Personal information
- Full name: Victor Hugo Ribeiro Colonese
- Nationality: Brazil
- Born: 16 January 1992 (age 34) Salvador, Bahia, Brazil

Sport
- Sport: Swimming
- Strokes: Freestyle

Medal record
Men's swimming
Representing Brazil
Pan American Games
| Bronze medal – third place | 2019 Lima | 10 km marathon |

= Victor Colonese =

Brazilian swimmer (born 1992)

Victor Hugo Ribeiro Colonese (born January 16, 1992, in Salvador) is a Brazilian swimmer, who specialized in open water marathon.

At the 2011 FINA World Championships in Shanghai, Colonese placed 22nd in the 5 km marathon, with a time of 56:39.7.

At the 2011 Summer Universiade in Shenzhen, he finished 9th in the Men's 10 kilometre marathon.

At the 2015 FINA World Championships in Kazan, he finished 9th in the 5 km marathon.

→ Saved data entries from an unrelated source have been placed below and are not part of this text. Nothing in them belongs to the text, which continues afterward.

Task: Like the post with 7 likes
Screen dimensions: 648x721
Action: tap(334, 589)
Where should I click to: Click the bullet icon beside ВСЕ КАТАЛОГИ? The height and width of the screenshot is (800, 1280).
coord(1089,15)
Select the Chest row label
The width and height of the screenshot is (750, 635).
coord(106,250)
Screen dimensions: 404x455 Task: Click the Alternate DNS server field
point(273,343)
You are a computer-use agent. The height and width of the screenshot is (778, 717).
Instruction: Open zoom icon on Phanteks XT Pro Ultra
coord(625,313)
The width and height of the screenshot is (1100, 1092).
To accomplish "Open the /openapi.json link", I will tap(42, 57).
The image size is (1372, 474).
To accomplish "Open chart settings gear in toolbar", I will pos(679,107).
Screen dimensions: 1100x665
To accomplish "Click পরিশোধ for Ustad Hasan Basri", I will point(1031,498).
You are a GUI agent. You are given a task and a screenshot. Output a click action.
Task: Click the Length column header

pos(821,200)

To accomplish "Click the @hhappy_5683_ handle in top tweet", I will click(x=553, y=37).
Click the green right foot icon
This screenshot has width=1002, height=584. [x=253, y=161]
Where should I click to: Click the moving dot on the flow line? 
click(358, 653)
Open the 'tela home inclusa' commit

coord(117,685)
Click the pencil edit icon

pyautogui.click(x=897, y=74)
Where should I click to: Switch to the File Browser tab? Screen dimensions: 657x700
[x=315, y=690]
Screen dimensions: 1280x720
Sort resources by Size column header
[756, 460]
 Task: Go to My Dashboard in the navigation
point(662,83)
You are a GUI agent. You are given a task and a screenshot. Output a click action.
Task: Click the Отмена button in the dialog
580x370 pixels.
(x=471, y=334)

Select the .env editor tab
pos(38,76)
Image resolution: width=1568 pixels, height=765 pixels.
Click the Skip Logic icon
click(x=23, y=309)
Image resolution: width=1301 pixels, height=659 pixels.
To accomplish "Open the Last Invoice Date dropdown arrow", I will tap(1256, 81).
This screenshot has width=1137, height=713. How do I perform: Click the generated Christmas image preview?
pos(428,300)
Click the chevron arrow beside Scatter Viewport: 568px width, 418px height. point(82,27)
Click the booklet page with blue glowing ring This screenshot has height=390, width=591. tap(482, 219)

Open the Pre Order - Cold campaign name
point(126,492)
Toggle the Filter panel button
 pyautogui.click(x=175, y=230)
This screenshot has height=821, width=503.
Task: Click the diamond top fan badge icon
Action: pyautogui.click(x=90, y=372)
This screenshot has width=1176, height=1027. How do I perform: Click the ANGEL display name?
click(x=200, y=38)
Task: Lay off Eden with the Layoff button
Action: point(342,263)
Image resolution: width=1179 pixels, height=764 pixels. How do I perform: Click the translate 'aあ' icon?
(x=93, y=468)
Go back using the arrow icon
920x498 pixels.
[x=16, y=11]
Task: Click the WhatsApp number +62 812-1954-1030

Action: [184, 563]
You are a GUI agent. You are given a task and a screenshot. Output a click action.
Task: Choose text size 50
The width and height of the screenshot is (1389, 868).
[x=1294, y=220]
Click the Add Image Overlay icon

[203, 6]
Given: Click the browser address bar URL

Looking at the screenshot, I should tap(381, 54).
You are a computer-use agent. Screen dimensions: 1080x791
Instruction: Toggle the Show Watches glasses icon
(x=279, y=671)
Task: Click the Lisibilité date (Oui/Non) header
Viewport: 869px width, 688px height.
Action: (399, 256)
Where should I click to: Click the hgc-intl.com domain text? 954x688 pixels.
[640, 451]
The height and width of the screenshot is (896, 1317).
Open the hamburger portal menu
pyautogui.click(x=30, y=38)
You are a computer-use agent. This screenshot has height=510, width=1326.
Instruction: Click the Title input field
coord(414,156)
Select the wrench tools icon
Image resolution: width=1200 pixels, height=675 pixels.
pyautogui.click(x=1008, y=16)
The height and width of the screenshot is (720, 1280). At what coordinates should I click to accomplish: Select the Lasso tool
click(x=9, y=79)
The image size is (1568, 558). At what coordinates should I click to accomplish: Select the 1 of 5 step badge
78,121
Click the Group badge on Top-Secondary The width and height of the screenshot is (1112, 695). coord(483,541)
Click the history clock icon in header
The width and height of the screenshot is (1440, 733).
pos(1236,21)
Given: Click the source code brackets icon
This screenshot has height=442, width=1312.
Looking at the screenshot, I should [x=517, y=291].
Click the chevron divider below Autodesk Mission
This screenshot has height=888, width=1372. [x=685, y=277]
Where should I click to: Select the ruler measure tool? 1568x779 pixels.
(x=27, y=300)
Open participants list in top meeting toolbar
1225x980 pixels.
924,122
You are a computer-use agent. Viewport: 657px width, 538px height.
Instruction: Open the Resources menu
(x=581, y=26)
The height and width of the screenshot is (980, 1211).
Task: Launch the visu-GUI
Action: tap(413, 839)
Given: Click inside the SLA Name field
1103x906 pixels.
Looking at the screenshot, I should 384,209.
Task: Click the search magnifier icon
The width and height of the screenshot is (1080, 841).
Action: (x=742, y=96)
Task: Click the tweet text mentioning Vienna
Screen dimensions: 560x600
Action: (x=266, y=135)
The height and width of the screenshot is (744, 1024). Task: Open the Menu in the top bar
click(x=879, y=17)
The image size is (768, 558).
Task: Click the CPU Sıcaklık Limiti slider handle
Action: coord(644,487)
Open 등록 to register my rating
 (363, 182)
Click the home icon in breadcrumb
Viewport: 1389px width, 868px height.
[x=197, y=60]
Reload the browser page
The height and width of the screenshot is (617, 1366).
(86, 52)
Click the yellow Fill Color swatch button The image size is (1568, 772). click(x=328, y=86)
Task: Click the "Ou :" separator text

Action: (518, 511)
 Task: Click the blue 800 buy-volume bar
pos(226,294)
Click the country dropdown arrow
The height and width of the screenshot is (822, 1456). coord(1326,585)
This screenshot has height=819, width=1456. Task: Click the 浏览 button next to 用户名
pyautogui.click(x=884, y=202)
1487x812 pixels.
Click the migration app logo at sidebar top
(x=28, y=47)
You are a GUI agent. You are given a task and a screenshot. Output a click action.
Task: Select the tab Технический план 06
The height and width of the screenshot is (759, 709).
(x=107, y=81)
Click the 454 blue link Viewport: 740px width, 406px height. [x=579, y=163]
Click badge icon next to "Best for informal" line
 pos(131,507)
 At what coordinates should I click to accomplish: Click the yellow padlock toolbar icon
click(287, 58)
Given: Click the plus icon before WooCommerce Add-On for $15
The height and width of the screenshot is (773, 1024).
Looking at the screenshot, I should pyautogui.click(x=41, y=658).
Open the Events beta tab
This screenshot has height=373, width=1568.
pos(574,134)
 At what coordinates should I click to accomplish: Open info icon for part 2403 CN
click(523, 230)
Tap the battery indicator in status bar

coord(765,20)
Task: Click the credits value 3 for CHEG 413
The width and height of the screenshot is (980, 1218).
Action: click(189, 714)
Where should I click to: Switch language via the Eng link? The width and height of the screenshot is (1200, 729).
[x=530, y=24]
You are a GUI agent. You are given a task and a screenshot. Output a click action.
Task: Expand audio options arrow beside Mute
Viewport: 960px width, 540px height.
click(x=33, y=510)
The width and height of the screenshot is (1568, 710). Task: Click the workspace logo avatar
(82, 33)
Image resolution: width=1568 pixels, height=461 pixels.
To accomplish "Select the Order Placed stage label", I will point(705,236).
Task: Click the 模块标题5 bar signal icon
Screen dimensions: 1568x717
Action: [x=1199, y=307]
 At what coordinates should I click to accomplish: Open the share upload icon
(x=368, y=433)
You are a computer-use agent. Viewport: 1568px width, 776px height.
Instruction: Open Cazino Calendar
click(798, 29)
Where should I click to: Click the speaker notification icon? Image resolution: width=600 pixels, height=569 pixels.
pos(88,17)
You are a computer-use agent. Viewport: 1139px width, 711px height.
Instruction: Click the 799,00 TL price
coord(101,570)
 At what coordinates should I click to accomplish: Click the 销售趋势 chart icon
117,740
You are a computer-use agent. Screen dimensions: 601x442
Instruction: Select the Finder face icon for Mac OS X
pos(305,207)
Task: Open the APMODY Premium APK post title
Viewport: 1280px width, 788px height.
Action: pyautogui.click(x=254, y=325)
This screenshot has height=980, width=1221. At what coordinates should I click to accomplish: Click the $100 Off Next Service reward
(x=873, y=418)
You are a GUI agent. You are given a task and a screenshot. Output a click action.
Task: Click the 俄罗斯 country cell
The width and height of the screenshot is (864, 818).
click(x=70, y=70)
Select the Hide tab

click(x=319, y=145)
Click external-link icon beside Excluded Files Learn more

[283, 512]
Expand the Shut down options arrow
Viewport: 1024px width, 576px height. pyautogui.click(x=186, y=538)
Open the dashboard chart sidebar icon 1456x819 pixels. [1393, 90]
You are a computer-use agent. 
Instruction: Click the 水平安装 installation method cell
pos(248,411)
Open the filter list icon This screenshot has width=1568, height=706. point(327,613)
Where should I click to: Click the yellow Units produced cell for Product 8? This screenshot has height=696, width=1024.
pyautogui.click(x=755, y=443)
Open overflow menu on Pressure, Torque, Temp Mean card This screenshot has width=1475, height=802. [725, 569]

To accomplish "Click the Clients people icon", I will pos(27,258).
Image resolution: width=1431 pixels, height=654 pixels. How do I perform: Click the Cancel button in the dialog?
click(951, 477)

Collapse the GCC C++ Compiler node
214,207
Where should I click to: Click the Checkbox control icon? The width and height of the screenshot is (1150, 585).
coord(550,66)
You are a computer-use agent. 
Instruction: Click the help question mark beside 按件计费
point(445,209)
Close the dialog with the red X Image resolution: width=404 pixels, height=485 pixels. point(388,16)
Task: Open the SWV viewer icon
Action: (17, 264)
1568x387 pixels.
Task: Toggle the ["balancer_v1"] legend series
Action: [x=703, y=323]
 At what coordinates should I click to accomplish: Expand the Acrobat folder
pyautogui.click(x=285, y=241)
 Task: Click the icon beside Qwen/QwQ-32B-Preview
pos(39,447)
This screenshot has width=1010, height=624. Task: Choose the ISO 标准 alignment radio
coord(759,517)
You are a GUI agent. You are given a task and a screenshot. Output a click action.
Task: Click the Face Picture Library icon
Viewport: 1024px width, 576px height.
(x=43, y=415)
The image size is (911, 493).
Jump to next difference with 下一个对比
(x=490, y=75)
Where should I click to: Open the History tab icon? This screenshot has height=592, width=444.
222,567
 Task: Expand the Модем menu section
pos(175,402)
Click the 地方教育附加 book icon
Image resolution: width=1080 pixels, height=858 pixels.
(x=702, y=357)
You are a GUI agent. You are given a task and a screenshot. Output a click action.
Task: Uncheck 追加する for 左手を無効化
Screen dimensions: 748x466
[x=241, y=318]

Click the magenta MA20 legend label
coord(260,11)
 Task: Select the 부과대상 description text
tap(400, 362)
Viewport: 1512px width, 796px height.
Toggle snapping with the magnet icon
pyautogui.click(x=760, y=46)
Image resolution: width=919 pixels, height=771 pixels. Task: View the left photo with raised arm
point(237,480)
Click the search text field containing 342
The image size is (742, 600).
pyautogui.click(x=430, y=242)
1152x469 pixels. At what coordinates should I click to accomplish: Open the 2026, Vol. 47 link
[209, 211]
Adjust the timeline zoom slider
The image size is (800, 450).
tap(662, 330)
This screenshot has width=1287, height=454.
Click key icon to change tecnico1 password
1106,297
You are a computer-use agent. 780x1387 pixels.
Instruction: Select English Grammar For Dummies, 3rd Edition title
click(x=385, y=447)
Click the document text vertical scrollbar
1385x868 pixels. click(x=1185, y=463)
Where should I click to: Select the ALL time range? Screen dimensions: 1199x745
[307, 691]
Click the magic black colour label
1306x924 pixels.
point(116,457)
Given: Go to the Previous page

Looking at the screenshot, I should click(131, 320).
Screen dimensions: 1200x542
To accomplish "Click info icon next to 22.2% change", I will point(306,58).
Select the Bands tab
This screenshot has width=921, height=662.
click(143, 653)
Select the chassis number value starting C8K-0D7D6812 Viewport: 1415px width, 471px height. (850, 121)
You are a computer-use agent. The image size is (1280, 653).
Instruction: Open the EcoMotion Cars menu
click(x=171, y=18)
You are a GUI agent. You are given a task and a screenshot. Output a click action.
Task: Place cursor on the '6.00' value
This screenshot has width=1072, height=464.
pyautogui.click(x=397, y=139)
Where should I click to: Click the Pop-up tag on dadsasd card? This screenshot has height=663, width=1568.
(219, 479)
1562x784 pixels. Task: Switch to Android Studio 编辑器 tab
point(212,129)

At the 2017 FINA World Championships in Budapest, he finished 22nd in the 25 km marathon and 39th in the 5 km marathon

At the 2019 Pan American Games held in Lima, Peru, he finished 4th in the Men's marathon 10 kilometres. In July 2020, he inherited the bronze medal, three weeks after the announcement of doping by Argentine Guillermo Bertola, who had been silver in the race.